*** DATA
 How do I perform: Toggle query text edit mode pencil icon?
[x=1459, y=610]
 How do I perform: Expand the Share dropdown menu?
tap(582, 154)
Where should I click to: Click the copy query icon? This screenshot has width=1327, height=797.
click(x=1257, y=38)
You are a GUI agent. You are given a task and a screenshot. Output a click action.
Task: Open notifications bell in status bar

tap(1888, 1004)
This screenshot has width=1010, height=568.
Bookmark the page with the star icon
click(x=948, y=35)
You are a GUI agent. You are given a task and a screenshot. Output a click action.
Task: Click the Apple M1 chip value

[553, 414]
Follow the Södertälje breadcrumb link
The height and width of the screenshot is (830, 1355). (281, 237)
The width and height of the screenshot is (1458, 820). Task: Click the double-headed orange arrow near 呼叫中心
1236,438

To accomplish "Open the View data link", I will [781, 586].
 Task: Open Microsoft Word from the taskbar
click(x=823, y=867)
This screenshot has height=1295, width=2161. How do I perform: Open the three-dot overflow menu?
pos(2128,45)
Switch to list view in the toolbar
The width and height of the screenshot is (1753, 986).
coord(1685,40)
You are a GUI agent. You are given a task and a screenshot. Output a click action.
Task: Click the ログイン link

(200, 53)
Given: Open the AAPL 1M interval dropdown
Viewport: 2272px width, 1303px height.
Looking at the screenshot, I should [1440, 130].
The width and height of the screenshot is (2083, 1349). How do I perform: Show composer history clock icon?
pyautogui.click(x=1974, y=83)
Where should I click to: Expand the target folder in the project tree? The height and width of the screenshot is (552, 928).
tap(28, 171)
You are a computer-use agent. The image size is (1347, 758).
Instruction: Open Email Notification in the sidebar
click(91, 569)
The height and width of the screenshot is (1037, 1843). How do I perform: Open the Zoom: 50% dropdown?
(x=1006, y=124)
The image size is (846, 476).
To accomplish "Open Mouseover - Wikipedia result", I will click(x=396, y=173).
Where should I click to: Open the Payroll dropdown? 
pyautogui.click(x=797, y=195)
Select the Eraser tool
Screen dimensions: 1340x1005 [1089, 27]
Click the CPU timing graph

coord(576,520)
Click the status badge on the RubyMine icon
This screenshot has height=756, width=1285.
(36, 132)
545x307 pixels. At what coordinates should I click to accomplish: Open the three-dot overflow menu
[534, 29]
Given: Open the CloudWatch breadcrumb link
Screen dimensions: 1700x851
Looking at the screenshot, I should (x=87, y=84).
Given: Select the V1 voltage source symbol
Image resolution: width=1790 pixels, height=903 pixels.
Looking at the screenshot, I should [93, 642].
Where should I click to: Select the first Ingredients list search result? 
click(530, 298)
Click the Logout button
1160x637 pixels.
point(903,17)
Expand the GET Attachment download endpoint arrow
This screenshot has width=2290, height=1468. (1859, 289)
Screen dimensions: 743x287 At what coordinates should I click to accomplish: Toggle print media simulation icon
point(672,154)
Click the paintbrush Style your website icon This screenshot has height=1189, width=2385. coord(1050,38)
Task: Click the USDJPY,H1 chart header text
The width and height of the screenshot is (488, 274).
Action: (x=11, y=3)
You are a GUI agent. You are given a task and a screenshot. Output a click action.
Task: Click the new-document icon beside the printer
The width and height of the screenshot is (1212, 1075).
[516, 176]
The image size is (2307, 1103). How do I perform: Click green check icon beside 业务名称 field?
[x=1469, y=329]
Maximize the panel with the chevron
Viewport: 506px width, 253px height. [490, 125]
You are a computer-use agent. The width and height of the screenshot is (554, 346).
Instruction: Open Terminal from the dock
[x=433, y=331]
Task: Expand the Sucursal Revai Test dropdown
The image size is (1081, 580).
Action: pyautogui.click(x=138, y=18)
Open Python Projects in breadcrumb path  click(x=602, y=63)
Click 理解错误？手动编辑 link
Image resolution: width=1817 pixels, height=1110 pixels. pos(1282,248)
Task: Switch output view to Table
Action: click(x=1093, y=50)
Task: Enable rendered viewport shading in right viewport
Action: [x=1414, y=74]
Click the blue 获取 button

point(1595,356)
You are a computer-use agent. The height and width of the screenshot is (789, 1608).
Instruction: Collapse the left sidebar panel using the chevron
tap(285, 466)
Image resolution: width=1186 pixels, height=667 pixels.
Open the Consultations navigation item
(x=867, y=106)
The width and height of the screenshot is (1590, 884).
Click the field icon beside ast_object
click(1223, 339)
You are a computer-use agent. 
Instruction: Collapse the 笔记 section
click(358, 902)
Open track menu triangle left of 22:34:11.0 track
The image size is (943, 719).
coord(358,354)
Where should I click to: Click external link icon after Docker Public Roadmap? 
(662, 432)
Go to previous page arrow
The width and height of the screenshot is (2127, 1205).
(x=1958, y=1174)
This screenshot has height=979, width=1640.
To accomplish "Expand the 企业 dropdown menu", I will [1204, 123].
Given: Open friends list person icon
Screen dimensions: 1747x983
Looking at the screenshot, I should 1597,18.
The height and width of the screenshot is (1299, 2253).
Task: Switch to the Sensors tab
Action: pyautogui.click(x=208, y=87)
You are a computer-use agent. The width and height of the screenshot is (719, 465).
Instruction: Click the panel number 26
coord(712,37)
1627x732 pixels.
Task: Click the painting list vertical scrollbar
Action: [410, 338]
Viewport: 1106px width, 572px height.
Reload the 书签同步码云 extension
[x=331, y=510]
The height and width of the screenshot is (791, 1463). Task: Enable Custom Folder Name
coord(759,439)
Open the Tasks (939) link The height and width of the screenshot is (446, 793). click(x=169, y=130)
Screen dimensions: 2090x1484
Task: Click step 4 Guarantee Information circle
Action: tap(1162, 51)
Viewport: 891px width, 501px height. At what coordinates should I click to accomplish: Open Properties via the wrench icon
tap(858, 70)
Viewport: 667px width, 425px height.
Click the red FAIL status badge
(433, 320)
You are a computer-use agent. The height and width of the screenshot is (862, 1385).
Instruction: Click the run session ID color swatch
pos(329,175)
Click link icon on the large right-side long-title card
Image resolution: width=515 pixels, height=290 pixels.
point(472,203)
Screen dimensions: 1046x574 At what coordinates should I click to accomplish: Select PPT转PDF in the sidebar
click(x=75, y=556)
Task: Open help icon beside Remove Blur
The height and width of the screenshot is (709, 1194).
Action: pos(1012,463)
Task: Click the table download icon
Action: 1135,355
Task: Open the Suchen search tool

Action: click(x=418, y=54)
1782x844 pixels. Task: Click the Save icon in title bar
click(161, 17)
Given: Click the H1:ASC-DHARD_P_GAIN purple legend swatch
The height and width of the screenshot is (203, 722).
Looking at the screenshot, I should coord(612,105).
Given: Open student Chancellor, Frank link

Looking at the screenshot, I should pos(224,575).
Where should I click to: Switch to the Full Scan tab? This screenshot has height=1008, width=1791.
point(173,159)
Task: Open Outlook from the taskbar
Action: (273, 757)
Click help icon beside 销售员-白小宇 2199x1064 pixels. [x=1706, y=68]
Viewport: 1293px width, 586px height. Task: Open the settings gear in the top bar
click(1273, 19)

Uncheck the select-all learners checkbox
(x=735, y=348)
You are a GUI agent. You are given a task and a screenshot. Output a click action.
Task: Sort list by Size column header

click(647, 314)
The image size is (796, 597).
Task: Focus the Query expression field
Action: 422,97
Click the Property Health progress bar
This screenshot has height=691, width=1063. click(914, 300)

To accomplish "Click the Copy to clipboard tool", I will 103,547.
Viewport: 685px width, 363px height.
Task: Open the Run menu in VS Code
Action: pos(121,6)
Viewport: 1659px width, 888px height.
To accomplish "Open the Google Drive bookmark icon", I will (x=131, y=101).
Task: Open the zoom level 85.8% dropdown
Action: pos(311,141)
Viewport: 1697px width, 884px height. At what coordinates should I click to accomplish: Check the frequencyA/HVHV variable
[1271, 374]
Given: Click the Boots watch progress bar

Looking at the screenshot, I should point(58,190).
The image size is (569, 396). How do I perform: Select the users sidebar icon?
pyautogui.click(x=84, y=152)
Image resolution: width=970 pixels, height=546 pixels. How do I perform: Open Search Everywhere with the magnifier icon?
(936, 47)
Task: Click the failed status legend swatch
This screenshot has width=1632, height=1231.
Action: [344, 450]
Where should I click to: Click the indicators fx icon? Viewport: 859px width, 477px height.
******
What you give back must be the stretch above, starting at the line with "Where should I click to: Select" and ending at the line with "Task: Click the USDJPY,H1 chart header text", copied exactly.

Where should I click to: Select the first Ingredients list search result? 
click(530, 298)
Click the Logout button
1160x637 pixels.
point(903,17)
Expand the GET Attachment download endpoint arrow
This screenshot has width=2290, height=1468. (1859, 289)
Screen dimensions: 743x287 At what coordinates should I click to accomplish: Toggle print media simulation icon
point(672,154)
Click the paintbrush Style your website icon This screenshot has height=1189, width=2385. coord(1050,38)
Task: Click the USDJPY,H1 chart header text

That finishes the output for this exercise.